## Work item
Please work out how many lines in the entries below include the string "target", and reply with the number alone.

(Dataset items)
++++++++

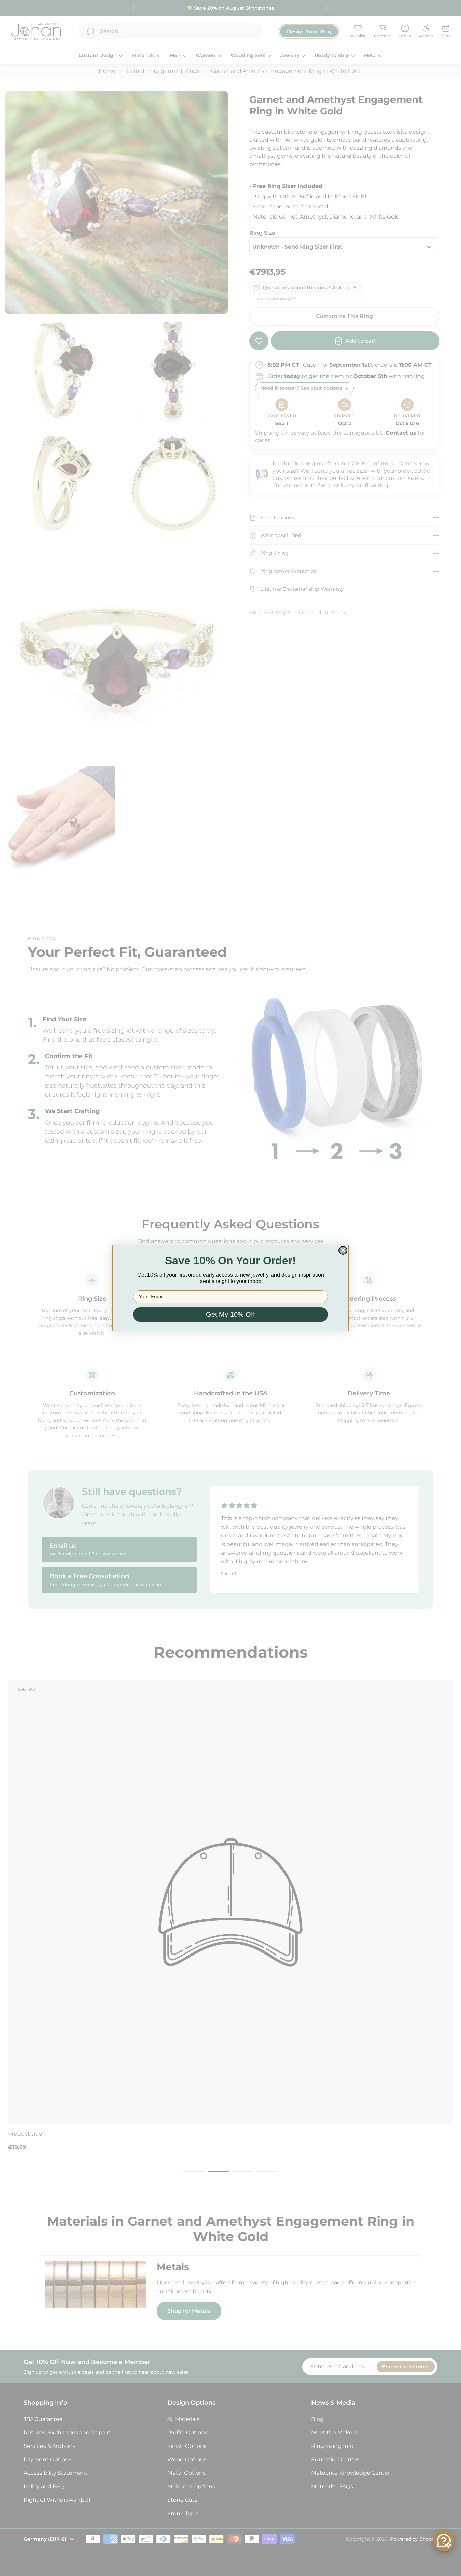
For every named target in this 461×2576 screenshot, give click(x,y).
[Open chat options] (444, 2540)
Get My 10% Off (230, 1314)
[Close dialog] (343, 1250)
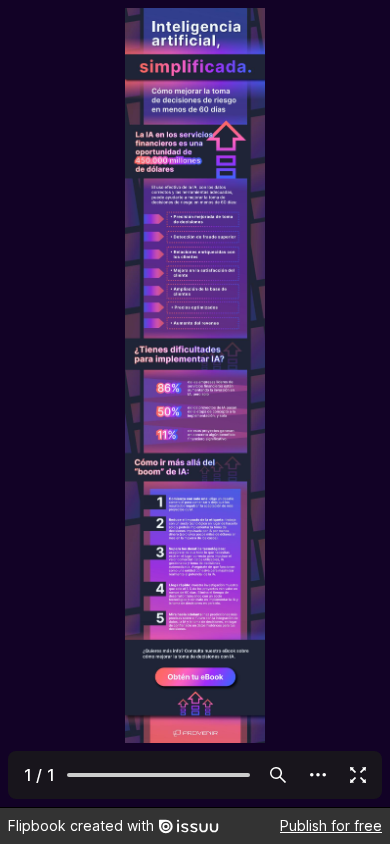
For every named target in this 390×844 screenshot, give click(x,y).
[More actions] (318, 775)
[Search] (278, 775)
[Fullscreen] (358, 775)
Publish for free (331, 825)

++++++++

## Finished task
2